### Provided text
==================================================

Autism can make us rigid of thought and action.  The author of this book, at least as portrayed here, strikes me as intensely rigid in those things.  Everything had to be just so, there was one right way to do things, etc.  Which is very unfortunate, because life itself requires flexibility, or bad consequences tend to ensue.  If the author had been able to shake her black and white thinking, she might have been saved a lot of frustration.  Some people just prefer to do things in ways that don't make sense, or only make sense if you really understand their lives and experiences.

A point of interest: the book is peppered with quotes, either from family members (often negative, sadly) or from influential people of various stripes.  I do wonder how they got those familial quotes, given that the author's parents sort of fade out of the story after college.  Perhaps they didn't need to reference the actual people, and it's as simple as all that negativity was burned into the author's brain.

My final comment on the book is that it's deeply saddening.  Everything is negative.  The hardships and struggles are all listed there, the failures, the depression, the miscommunications, everything.  But there is no bright point to this story, beyond, "and then I got my diagnosis and everything made sense."  You have no real sense for the author's strengths, or what people liked about her.  There was only her failures, her lack of true theory of mind, her sensory problems, her mistakes.  The book only comments on her autistic focus as something that made her able to do things.  Even her resilience isn't really celebrated, save for one point at the start of the book.

==================================================

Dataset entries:
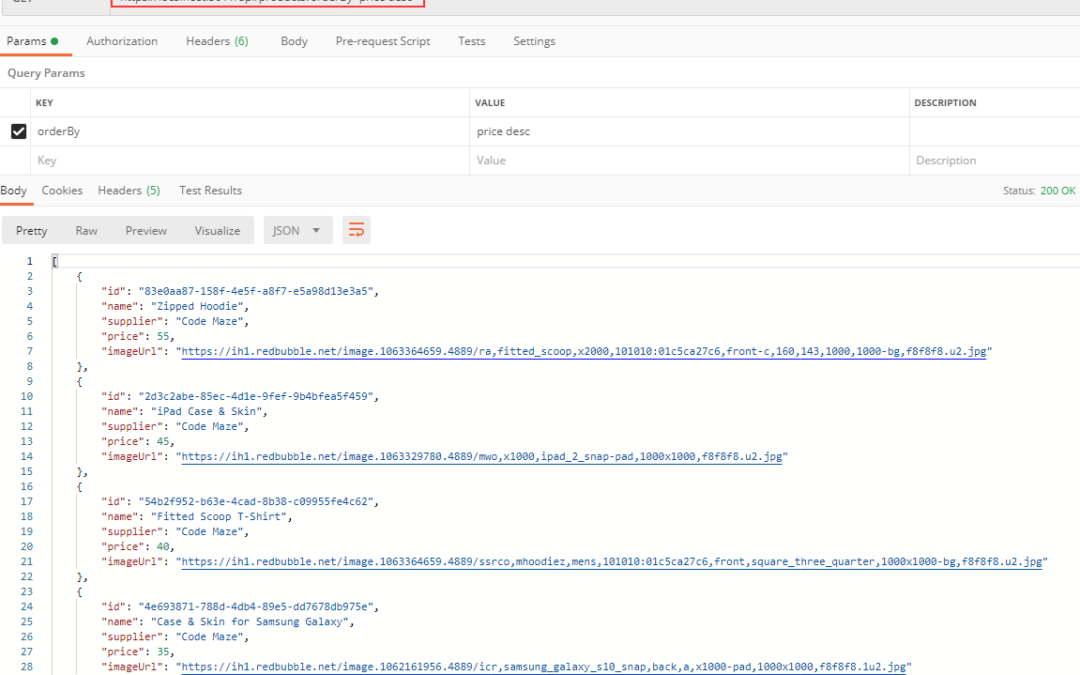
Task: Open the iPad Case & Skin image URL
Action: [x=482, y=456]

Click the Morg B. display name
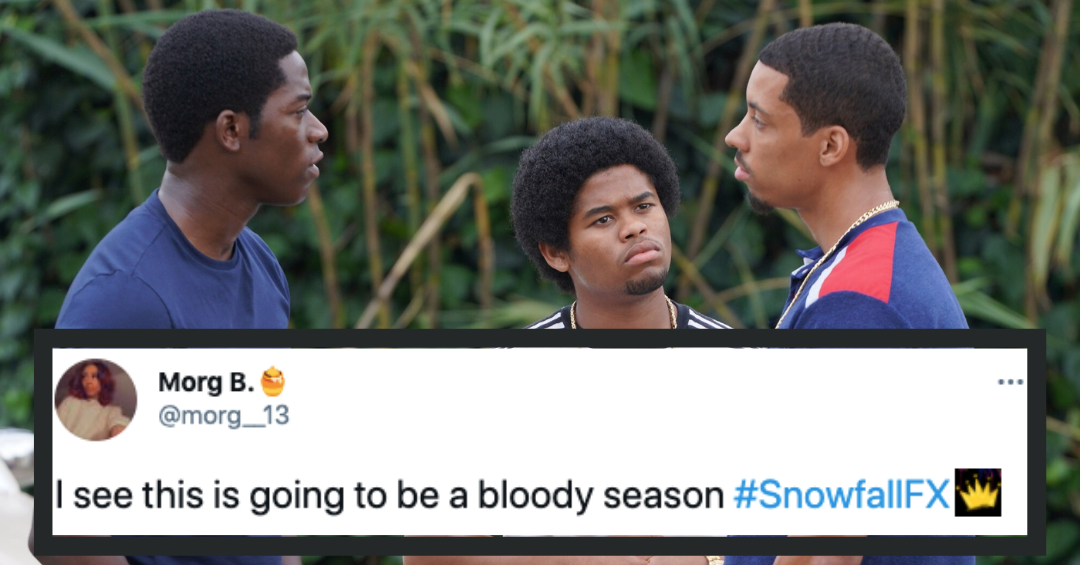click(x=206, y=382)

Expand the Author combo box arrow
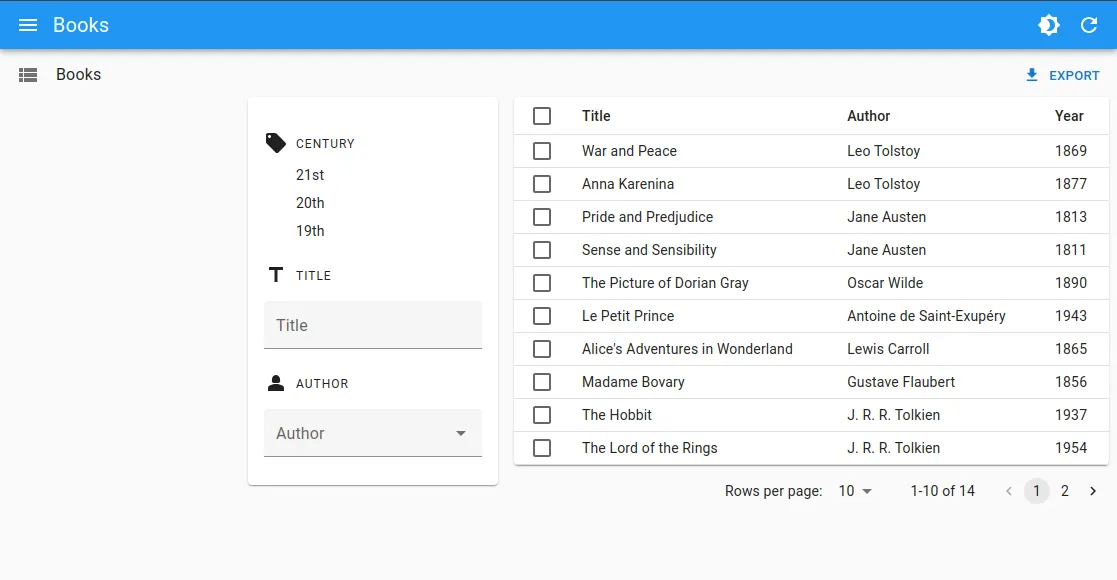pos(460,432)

==================================================

### What needs to be done
Resume the review of the autism memoir, starting after its final sentence.

### Answer section
Yet that can't be the whole story.  A man married her, and stayed married to her despite the trials of putting up with her.  They have children, who I can only hope still love their mother, strange though she might be.  Surely this isn't the beginning and end of it.  But nothing is said of her good points, only her bad ones.

That is, at least to me, reflective of the general public's viewpoint of autistic people, and people with mental difficulties and differences.  There is no celebration of our strengths, of our great gifts, of our unique perspectives.  There is only the deficits: "you don't do this," and "you can't see this," and failure after failure after failure.

Read This Book If

You wonder why diagnosis is so important, or want to see through a very different pair of eyes.  But be warned, this is a very sad story, with an only middlingly positive ending.  This story also, at least to me, underlines how incredibly important it is to balance all the negative feedback with celebration of the autistic person's positives and strengths.  Otherwise, you get... this story.